I think you are making a number of possibly false assumptions here:
1) The host [the frontswap backend may not even be a hypervisor]
2) can back it with disk storage [not if it is a bare-metal hypervisor]
3) avoid a pointless vmexit [no vmexit for a non-VMX (e.g. PV) guest]
4) when you're out of memory [how can this be determined outside of
the hypervisor?]

And, importantly, "have your host expose a device which is write
cached by host memory"... you are implying that all guest swapping
should be done to a device managed/controlled by the host? That
eliminates guest swapping to directIO/SRIOV devices doesn't it?
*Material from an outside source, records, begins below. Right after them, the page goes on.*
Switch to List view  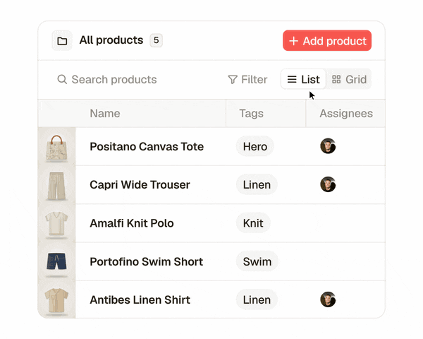(303, 80)
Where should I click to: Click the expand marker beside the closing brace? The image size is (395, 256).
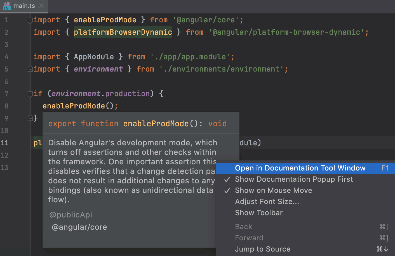pyautogui.click(x=30, y=118)
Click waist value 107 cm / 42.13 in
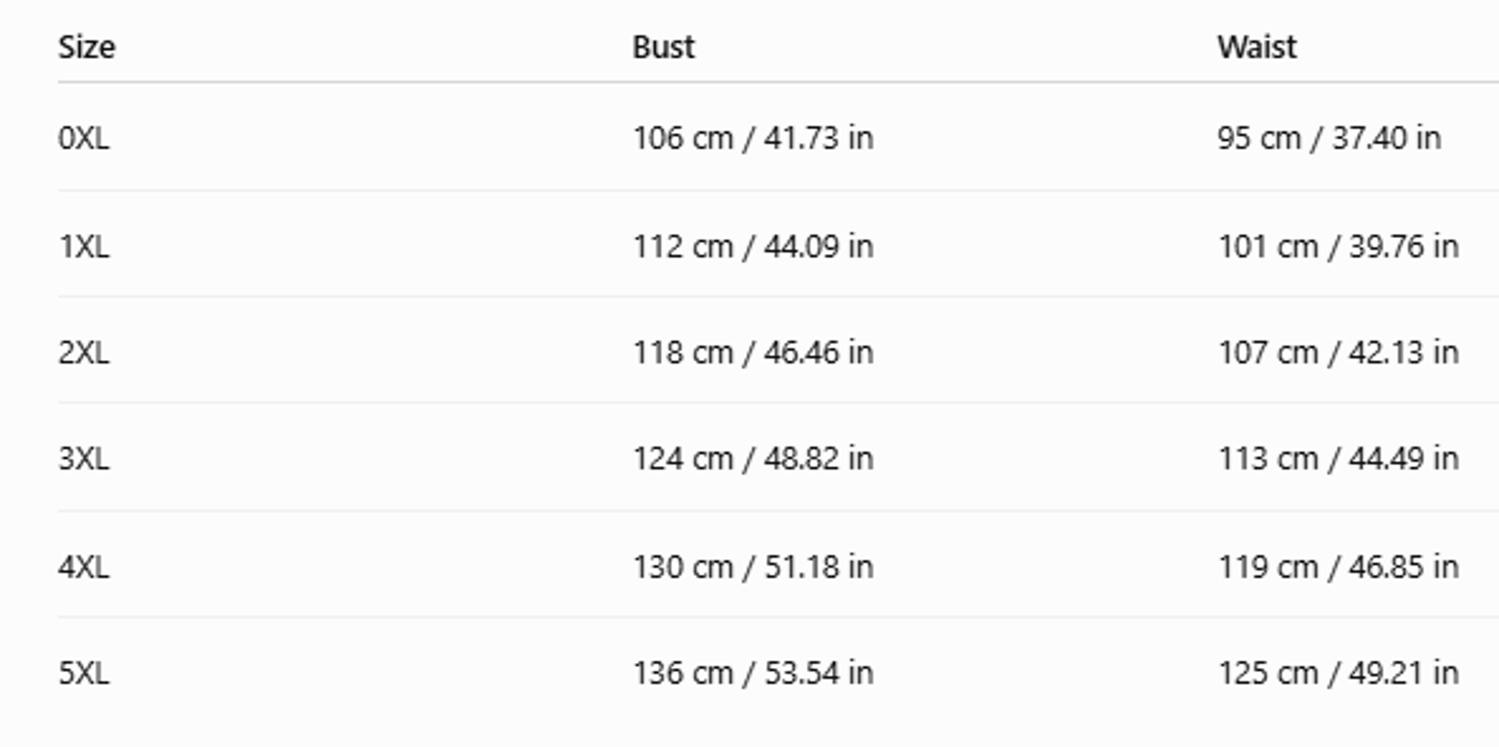 point(1338,353)
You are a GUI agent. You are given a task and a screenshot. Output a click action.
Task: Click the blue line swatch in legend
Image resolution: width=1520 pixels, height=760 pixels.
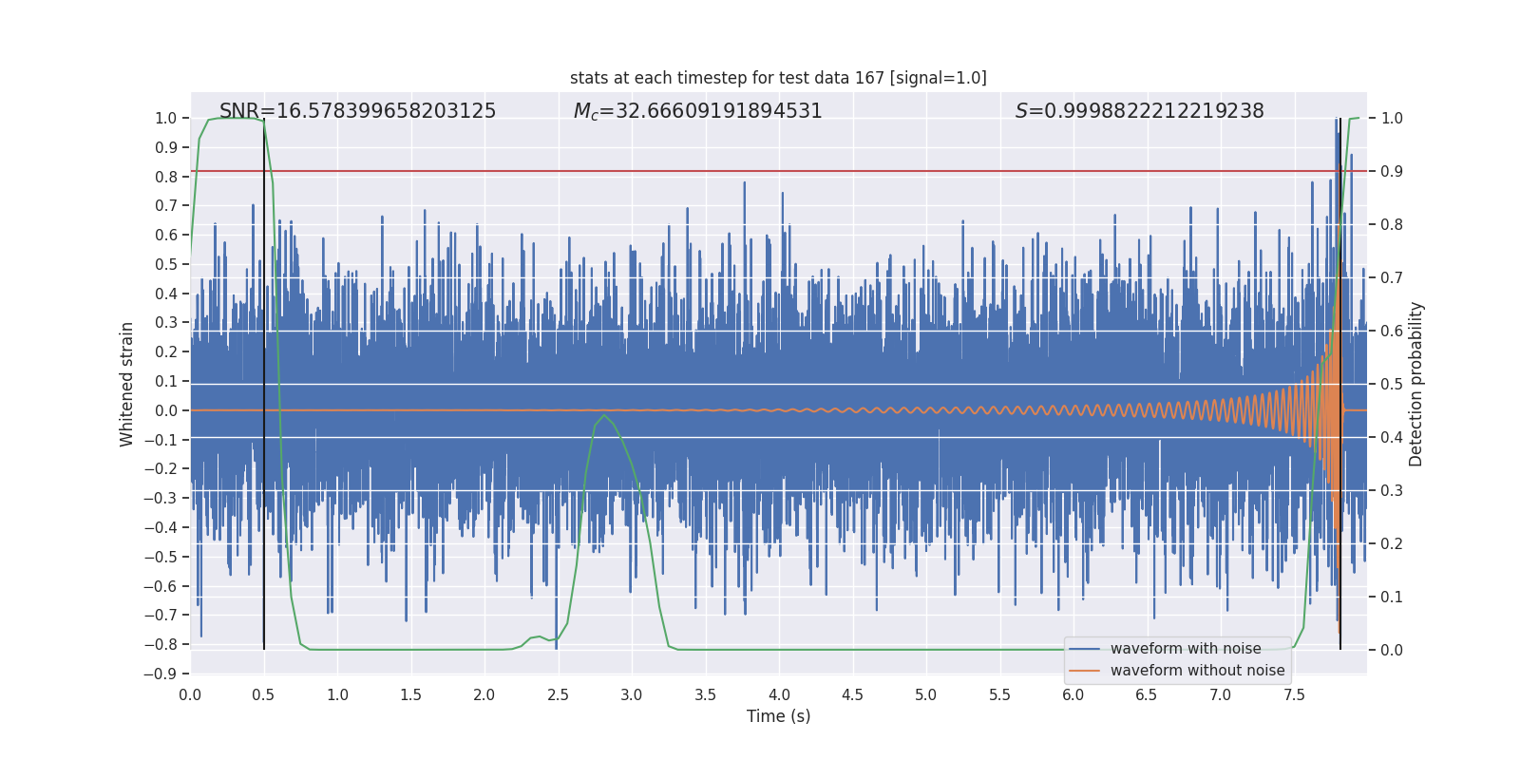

Anyway, I think we can see now why frontswap might not be a good
match for a hosted hypervisor (KVM), but that doesn't make it
any less useful for a bare-metal hypervisor (or TBD for in-kernel
compressed swap and TBD for possible future pseudo-RAM technologies).

Dan
--
To unsubscribe from this list: send the line "unsubscribe linux-kernel" in
the body of a message to majordomo(a)vger.kernel.org
More majordomo info at http://vger.kernel.org/majordomo-info.html
Please read the FAQ at http://www.tux.org/lkml/
From: Pavel Machek on
Hi!

> > Stop right here. Instead of improving existing swap api, you just
> > create one because it is less work.
> >
> > We do not want apis to cummulate; please just fix the existing one.
>
> > If we added all the apis that worked when proposed, we'd have
> > unmaintanable mess by about 1996.
> >
> > Why can't frontswap just use existing swap api?
>
> Hi Pavel!
>
> The existing swap API as it stands is inadequate for an efficient
> synchronous interface (e.g. for swapping to RAM). Both Nitin
> and I independently have found this to be true. But swap-to-RAM

So... how much slower is swapping to RAM over current interface when
compared to proposed interface, and how much is that slower than just
using the memory directly?
Pavel
--
(english) http://www.livejournal.com/~pavelmachek
(cesky, pictures) http://atrey.karlin.mff.cuni.cz/~pavel/picture/horses/blog.html
--
To unsubscribe from this list: send the line "unsubscribe linux-kernel" in
the body of a message to majordomo(a)vger.kernel.org
More majordomo info at http://vger.kernel.org/majordomo-info.html
Please read the FAQ at http://www.tux.org/lkml/
From: Avi Kivity on
On 04/30/2010 07:43 PM, Dan Magenheimer wrote:
>> Given that whenever frontswap fails you need to swap anyway, it is
>> better for the host to never fail a frontswap request and instead back
>> it with disk storage if needed. This way you avoid a pointless vmexit
>> when you're out of memory. Since it's disk backed it needs to be
>> asynchronous and batched.
>>
>> At this point we're back with the ordinary swap API. Simply have your
>> host expose a device which is write cached by host memory, you'll have
>> all the benefits of frontswap with none of the disadvantages, and with
>> no changes to guest .
>>
> I think you are making a number of possibly false assumptions here:
> 1) The host [the frontswap backend may not even be a hypervisor]
>

True. My remarks only apply to frontswap-to-hypervisor, for internally
consumed frontswap the situation is different.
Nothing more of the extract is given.